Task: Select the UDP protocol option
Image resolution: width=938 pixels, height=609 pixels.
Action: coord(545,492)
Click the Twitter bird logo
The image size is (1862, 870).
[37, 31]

· · · ·

Task objective: Repeat the data in its entirety, character for character.

Task answer:
Task: Select the UDP protocol option
Image resolution: width=938 pixels, height=609 pixels.
Action: coord(545,492)
Click the Twitter bird logo
The image size is (1862, 870).
[37, 31]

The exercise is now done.